Es justo decir que desde que el Frente Amplio gobierna se han hecho esfuerzos por intentar modificar esa dinámica y erradicar o minimizar la violencia: se cambiaron gerentes y estrategias, se le dio más presupuesto, se tomaron nuevos funcionarios, se abrieron las puertas a las visitas de organismos de derechos humanos locales e internacionales… Pero a la luz de lo que se ha filtrado en las nuevas denuncias se puede concluir que se ha fracasado con todo éxito.
Luego de hacerse públicos los hechos –como sucede casi siempre en estos temas– sólo hubo silencio. Mutismo mediático y político. Nadie se alarmó por la barbarie que se describía: o todos han naturalizado esas prácticas abusivas o sencillamente se prefiere mirar para el costado y seguir comprando candados. No paga defender a los “planchas” que nos tienen aterrorizados con su falta de códigos de convivencia. Lo que le suceda a esa “carne entre rejas” no parece importarle a casi nadie, o lo que es peor, se piensa que cualquier castigo es poco y lo tienen merecido. Y no se trata de hacerlos pasar por ángeles, sólo habría que dejar de considerarlos escoria para que pudieran asumir sus responsabilidades y darles en el proceso de detención herramientas para escapar del circuito delincuencial en que cayeron. Con algunos no será posible –eso se sabe–, pero valdría la pena poner más firmeza en el intento para salvar al resto. Sería más sano para todos, ya que esos mismos jóvenes cumplen penas relativamente cortas y en meses vuelven a la comunidad llenos de odio.

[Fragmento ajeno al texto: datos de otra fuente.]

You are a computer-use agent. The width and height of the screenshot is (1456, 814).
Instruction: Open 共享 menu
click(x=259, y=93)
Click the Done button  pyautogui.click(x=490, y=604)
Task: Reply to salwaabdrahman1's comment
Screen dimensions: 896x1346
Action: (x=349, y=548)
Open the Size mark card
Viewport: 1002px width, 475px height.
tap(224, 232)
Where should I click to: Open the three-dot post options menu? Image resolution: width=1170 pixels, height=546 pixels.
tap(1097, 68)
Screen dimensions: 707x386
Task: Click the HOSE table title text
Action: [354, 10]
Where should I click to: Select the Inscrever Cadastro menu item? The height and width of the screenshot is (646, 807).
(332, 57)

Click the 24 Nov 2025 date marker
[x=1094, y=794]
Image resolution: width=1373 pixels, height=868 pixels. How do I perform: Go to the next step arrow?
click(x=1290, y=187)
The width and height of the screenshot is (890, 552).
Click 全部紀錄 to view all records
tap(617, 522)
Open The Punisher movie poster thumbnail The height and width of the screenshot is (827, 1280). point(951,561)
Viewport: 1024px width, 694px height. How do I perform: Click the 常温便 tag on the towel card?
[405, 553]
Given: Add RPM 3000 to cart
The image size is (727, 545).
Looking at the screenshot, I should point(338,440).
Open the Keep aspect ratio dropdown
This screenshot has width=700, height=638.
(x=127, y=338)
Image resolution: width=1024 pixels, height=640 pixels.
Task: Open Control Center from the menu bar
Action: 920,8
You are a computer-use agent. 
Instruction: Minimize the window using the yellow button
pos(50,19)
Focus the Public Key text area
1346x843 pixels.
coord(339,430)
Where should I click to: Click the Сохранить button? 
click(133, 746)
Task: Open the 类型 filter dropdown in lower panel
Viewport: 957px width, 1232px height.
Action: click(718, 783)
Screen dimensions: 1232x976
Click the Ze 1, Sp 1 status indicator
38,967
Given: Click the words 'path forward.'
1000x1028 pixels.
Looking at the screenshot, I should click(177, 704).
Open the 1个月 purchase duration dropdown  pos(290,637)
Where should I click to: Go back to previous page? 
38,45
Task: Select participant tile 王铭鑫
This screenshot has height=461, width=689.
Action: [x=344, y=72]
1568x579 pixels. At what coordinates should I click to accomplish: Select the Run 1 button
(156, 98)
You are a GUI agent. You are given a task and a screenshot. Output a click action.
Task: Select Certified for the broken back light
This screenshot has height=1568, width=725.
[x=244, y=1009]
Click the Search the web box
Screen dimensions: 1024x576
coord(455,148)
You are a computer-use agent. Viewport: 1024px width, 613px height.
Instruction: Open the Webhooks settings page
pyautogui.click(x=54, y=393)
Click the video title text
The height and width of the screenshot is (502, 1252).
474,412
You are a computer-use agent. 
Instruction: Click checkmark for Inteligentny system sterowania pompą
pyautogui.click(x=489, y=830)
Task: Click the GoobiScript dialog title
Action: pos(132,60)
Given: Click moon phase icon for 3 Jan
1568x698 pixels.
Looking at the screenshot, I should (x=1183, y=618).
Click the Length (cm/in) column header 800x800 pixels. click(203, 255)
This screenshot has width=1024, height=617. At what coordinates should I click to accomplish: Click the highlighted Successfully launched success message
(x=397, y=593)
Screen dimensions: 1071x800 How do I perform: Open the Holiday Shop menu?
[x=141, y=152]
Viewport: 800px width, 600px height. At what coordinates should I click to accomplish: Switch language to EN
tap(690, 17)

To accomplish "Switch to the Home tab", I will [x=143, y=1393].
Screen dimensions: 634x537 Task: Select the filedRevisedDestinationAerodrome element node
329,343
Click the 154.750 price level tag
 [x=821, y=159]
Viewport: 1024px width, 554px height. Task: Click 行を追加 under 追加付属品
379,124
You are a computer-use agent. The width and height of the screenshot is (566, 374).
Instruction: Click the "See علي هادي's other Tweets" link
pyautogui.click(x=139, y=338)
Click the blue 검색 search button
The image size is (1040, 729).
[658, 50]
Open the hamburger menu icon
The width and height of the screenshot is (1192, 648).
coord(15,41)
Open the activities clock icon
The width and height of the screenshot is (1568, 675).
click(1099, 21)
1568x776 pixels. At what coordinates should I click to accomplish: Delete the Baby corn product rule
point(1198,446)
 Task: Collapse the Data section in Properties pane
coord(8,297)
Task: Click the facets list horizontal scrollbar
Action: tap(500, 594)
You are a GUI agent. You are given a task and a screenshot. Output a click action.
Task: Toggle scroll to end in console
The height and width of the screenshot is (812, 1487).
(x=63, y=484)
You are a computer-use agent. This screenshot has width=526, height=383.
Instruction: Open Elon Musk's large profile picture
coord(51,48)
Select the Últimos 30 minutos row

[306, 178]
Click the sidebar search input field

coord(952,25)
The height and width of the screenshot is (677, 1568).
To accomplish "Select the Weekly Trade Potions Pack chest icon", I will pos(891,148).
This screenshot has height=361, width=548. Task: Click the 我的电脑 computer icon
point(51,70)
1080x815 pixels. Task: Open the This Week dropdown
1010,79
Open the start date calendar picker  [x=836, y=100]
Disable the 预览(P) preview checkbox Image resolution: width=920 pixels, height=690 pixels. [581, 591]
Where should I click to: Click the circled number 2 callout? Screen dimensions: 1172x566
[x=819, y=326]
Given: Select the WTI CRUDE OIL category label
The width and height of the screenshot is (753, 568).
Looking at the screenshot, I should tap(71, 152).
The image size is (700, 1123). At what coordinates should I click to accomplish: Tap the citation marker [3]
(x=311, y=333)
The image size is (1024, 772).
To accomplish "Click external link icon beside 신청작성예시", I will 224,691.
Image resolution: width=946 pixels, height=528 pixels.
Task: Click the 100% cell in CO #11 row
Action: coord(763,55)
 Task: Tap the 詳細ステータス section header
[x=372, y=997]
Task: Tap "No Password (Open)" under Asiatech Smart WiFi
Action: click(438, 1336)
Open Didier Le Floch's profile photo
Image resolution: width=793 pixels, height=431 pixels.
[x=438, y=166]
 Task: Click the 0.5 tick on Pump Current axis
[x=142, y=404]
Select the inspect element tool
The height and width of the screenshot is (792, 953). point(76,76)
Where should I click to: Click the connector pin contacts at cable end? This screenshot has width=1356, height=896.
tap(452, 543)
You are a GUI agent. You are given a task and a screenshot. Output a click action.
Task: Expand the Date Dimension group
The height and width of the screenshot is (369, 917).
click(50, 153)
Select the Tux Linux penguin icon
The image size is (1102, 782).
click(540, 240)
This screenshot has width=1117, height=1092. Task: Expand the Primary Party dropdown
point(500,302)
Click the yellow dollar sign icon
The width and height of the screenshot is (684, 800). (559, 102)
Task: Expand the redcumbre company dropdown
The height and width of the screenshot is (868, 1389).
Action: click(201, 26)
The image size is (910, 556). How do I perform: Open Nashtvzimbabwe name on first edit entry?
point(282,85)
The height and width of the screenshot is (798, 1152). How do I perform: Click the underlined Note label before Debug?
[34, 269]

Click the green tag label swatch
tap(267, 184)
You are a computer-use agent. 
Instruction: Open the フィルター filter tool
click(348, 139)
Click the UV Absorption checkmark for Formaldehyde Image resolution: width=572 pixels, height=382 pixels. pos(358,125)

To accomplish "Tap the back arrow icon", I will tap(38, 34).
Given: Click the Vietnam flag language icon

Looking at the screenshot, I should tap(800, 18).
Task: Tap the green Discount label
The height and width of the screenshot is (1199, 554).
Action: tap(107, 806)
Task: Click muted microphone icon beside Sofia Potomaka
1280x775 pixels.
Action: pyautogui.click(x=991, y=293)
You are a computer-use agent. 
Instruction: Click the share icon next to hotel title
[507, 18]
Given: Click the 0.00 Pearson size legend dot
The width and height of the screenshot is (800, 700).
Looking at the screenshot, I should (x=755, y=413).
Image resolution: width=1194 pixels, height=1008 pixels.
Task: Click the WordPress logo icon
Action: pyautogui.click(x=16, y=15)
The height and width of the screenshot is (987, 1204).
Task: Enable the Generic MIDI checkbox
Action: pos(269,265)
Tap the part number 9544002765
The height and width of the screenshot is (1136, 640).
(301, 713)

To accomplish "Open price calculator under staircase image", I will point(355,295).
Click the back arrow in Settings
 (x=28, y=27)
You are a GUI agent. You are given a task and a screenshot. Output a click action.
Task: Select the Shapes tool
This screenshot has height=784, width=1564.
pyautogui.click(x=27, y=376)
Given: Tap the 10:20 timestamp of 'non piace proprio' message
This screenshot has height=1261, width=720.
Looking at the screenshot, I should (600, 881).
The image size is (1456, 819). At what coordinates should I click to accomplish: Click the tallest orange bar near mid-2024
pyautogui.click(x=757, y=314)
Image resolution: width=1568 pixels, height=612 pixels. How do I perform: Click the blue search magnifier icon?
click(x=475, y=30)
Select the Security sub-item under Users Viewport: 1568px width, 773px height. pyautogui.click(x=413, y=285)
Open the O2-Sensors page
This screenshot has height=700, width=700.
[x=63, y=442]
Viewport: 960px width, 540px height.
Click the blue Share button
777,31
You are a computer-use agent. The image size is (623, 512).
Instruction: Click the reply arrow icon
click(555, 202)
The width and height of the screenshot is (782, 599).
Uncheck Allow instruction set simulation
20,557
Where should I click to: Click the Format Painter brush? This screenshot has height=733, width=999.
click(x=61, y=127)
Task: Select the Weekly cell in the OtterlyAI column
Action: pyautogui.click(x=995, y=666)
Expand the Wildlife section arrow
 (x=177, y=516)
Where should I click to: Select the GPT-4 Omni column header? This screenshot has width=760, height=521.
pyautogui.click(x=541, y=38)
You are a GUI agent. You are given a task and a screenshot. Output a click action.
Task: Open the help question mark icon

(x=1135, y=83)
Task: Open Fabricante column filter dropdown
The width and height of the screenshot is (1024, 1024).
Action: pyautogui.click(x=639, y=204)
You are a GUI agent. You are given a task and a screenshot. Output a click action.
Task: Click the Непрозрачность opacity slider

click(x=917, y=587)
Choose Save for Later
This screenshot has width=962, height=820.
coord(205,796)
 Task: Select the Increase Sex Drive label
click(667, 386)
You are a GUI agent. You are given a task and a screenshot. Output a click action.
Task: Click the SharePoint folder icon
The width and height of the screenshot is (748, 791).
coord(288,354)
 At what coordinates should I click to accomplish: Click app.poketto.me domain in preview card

Pero quizás la única pretensión de la sociedad en su conjunto, de buena parte del sistema político y de una porción relevante de los funcionarios afectados al actual Sirpa, sea la de tenerlos lo más encerrados y aislados posible hasta que cumplan la pena impuesta por la justicia, y si se puede, más. Habría que castigarlos hasta que se convenzan de que están solos entre sus pares y de que el resto los desprecia. Convencerlos de que no tienen futuro ni derechos.
La intención que hay detrás del próximo referéndum sube la apuesta en esta vorágine punitiva. Propone más encierro en centros de privación de libertad viciados que no se dejan gestionar ni cambiar porque están corrompidos. Votar a favor suena bastante irresponsable, sobre todo pensando en la convivencia de mañana.